Discussion in 'The Powder Room' started by ShrinkingViolet, Oct 29, 2008.

  1. ShrinkingViolet

    ShrinkingViolet A-List Customer

    Lately I've been obsessed with looking at old pictures of chorus girls, female gymnasts and sportswomen and the clothes they were wearing. It seems like there were very specific rules about the chorus girl tap dancing outfit of the 1920s and 1930s in particular - shorts, silky blouse or halter top, ankle or knee lenght socks.

    Which fabrics do you think were considered appropriate for physical exercises? Wool jersey and satin seems to have been used a lot.

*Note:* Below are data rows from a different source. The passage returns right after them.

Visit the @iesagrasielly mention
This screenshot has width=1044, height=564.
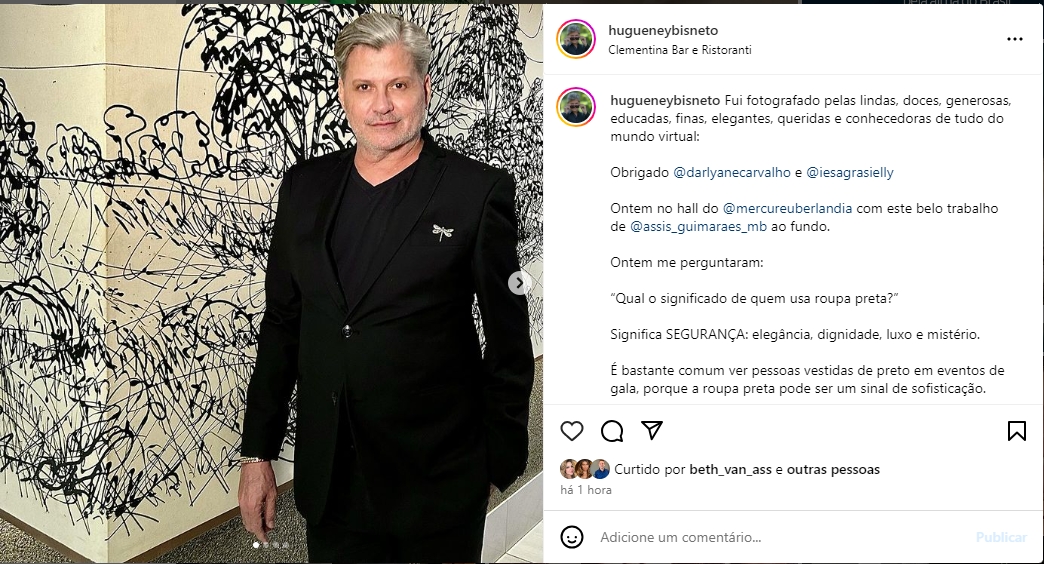[850, 172]
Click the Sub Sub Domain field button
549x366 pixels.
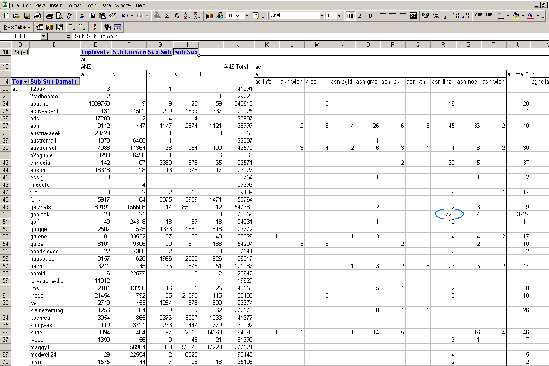[54, 82]
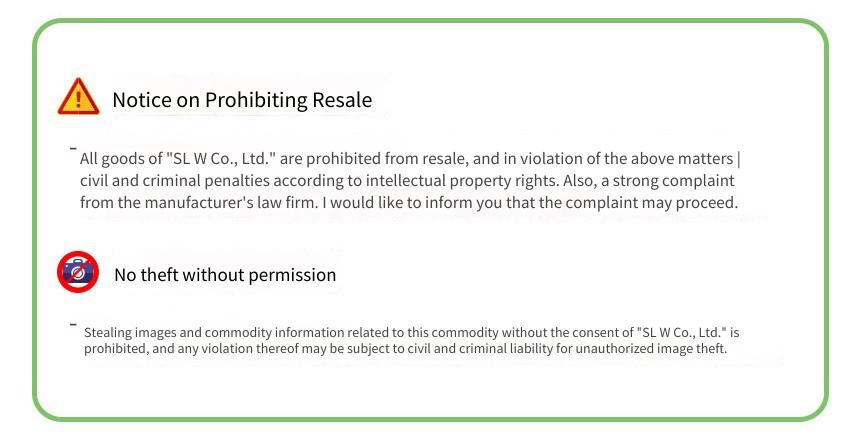Click the line starting 'from the manufacturer's law firm'
The height and width of the screenshot is (443, 859).
(x=409, y=203)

I'd love to see lots of pictures of vintage sportswear and dancewear posted here!

    I was also wondering if any of you are wearing vintage-y outfits when you work out, go to dance classes and so on? And have you chosen your type of exercise because of it's vintage-ness?

    I'll start of with these pictures of a 1930s costume that belonged to a British gymnast:

  2. I love the outfits in 42nd Street, when they're all rehearsing!

  3. Paisley

    Paisley I'll Lock Up

    My workouts include dance, weightlifting and, once in a while, walking and running on a treadmill. I chose those exercises because they keep me lean and fit, I can do them at home. I chose dancing as an aerobic exercise for those reasons, plus I enjoy it and it isn't hard on my body.

    No, I don't work out in vintage style clothes. Satin, especially, seems like it would be hot and would show every drop of sweat.
  4. The outfit you pictured is from the 'Womens league of health and beauty' I have the silver badge to go with it.
    A friend of mine here in the UK is selling an identical outfit with all the paperwork etc...

    I did have some 40s showgirls outfits, I sold them about 8 yrs ago and wish I hadn't now.

  5. fuzzylizzie

    fuzzylizzie One of the Regulars

    That Women's League set is incredible!

    In the forties and into the 50s, satin was often used for basketball uniforms. And a friend of mine attened college in the 50s, where she was on the "circus" team, and her outfit was satin.

    For the most part, starting in the late 1910s, exercise wear was cotton. Before then, gymsuits were made from wool.

    I've written some articles for my website, if anyone is interested:



  6. ShrinkingViolet

    ShrinkingViolet A-List Customer

    Kitty S., the gym suit may very well be the one your friend is selling - I thought it was so cool so I nicked the pictures from the auction! :) I'd love to hear the full story, how she got it and so on. Do you have any pictures left of those 40s showgirls outfits?

    Yes, it does seem that satin was mostly used for show purposes. If you look at the female athletes in Riefenstahl's "Olympia" they all seem to be wearing what looks like wool or cotton jersey, and I know that cyclists wore wool jerseys right up until the 1960s.

    Fuzzylizzie, your articles are so fascinating! It makes me wonder about the social implications of women and physical exercises. I've always assumed that women doing sports became more widespread and accepted earlier in the US compared to Europe. It also seems that in Europe in the 1910s-1930s there was more on stake ideologically, politization of the female body and so on in connections with sports and physical exercises.

    Here's a pic of some kind of circus or showgirl outfit that I saved on my computer long ago:

    BB in a ballet leotard, probably late 1950s:
  7. That showgirl outfit is the most amazing thing I've ever seen! OMG, so beautiful!
  8. The Women's League of Health and Beauty was a movement started by Mollie Bagot Stack in London in 1930 for all women, regardless of class, age or ability though highly trained teachers. They often joined together in large groups in public spaces to do exercises and demonstrations. It was all about graceful movement and flexibility.

    I have worn an outfit like the one in the first post. Having danced all my life I can't say I found it as comfortable as a modern leotard, especially the strange bit that comes between your legs under the knickers! However, I would say it was suitable for it's purpose, and certainly it's a bit prettier than modern lycra.